A determined smile spread slowly across Allie’s face.

‘A start.’

 

Allie was hurrying to class when someone called her name. Turning, she saw a young woman with glasses and long dark hair twisted up on her head hurrying towards her.

‘Eloise!’ Allie ran to the librarian and hugged her. ‘You’re OK.’

Eloise was the youngest of the Night School instructors – the one closest to their age. She’d always been the one they would go to with their problems – the one most likely to still remember what it was like to be seventeen years old.

But the stress of the last year had changed her – she looked older. No one would mistake her for a student now.

‘I’m just fine.’ Her warm gaze swept Allie’s face, catching on the stitches barely visible at her hairline. ‘Mostly fine, anyway.’ Her smile faded. ‘I’m sorry about your grandmother.’

Allie took a step back. ‘Thanks.’ She mumbled the word. She still didn’t really know how to react to expressions of sympathy. What to say.

Seeing this, Eloise didn’t linger on the subject.

‘Dom’s looking for you,’ she said. ‘She wants you to come to her office right away.’

Allie’s heart leaped. ‘Is it Carter? Did she find him? Is he OK?’ Eagerness sent her words tumbling over each other.

Eloise held up a hand. ‘I don’t know. I was just told to find you.’

‘OK,’ Allie said, nearly hopping with excitement. ‘I better go.’

She spun on her heel and took off down the hall, class completely forgotten.

Maybe they’d found Carter. Maybe they were going to get him right now. 

The thought spurred her on, and she ran even faster. The only problem was, she didn’t actually know where the tech’s office was.

She searched the main school building without success before trying the classroom wing. Students were still in classes, and most of the doors were shut. She could hear the teachers talking, a faint drone in the background as she hurried upstairs to check the next level. It was much the same – there was no obvious place for Dom here.

The top floor of the classroom wing was dedicated mostly to seminars for senior students, so the classrooms were smaller and more numerous. All were empty at this hour – the corridor was gloomy and too quiet. Allie found herself tiptoeing – as if not to disturb the silence. That was when she first heard the faint tapping sound.
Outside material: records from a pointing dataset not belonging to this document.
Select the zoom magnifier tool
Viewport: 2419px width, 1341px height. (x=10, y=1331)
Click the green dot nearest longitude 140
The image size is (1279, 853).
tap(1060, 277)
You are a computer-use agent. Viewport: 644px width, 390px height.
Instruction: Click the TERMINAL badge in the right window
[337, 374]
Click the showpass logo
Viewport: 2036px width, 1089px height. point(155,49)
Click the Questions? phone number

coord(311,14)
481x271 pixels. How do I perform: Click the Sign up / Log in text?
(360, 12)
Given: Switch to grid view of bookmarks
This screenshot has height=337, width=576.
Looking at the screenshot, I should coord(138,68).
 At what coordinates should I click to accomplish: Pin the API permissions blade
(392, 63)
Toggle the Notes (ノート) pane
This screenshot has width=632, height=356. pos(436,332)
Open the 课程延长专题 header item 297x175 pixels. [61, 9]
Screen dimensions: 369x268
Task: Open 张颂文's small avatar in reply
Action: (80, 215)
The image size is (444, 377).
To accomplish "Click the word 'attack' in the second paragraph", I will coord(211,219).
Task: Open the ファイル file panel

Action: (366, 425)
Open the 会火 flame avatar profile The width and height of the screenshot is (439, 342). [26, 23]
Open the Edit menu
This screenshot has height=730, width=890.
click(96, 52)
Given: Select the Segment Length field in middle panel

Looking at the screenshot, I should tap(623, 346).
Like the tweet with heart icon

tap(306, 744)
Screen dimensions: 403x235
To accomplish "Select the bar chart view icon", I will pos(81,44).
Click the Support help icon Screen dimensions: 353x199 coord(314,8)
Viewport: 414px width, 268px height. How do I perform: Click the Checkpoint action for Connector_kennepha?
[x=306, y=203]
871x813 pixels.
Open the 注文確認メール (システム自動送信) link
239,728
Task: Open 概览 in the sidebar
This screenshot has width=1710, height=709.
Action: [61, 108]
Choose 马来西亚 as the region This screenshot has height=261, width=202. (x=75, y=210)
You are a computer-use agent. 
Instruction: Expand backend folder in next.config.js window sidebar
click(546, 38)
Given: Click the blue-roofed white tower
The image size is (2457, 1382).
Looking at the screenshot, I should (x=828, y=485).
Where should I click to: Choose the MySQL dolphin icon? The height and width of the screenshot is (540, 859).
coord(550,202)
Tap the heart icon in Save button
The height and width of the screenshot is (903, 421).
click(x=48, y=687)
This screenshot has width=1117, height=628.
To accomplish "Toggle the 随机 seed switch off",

She paused to listen. The noise was arrhythmic but constant.

She traced it – going from door to door until she reached one where the sound was louder. This close she could hear something else as well.

Music.

She knocked.

‘Enter.’ Dom’s American accent flattened her vowels and elongated the ‘r’.

Allie burst in, already talking. ‘What’s happening? Is it Carter? Have you found him?’

Her words poured out in a breathless race.

‘Sort of.’ Dom stood up from a desk at one end of the room. Allie’s hope began to dissipate instantly – she looked too serious for this to be good news.

Allie’s chest tightened. ‘What do you mean, sort of?’

‘I’ve heard his voice.’ Dom’s tone was calm. ‘He’s definitely alive. I just… can’t exactly find him.’

Like Eloise, Dom was young, twenty-one according to gossip, but she was a technical genius. She had started a software company while still at Harvard, and sold it for millions of dollars.

A former Cimmeria student, she’d returned to the school to help them deal with Nathaniel, but her distinctive, androgynous style always set her apart from the school’s conservative teachers. Today she wore a button-down shirt of a heavy creamy material, with baggy trousers cinched tight around her narrow waist. Her burgundy brogues had been polished until they gleamed. With her dark skin and short-cropped hair, she was so sophisticated, Allie was usually a little in awe her.

But today all she cared about was Carter.

‘You’ve heard his voice?’ Allie wanted to shake the news out of her. ‘How? When?’

Dom stepped back. ‘You better come in, and close the door.’

Allie did as she was told. The room had once been a classroom, but it had been transformed into a spacious office. The desks had all been removed, leaving only an oak teacher’s desk, which Dom had accessorised with a sleek, black office chair. Three laptops sat side by side on the desktop. A widescreen monitor was mounted on the wall. Four leather chairs Allie thought she recognised from the common room surrounded a round wooden table that might have been harvested from the dining hall. A red Persian rug with a design of gold stars covered the floor.

Allie could hear the faint sound of jazz – the discordant kind, rather than the jolly World War II kind – swirling from hidden speakers.

‘Have a seat.’ Dom pointed at the chairs by the table, but Allie shook her head. She didn’t want to sit down. She wasn’t here for a chat.

‘Please, Dom. If you know something, just tell me.’ She couldn’t keep a pleading note out of her voice. ‘Where is he?’

Behind her glasses, Dom’s eyes were sympathetic. ‘That’s the one thing I don’t know.’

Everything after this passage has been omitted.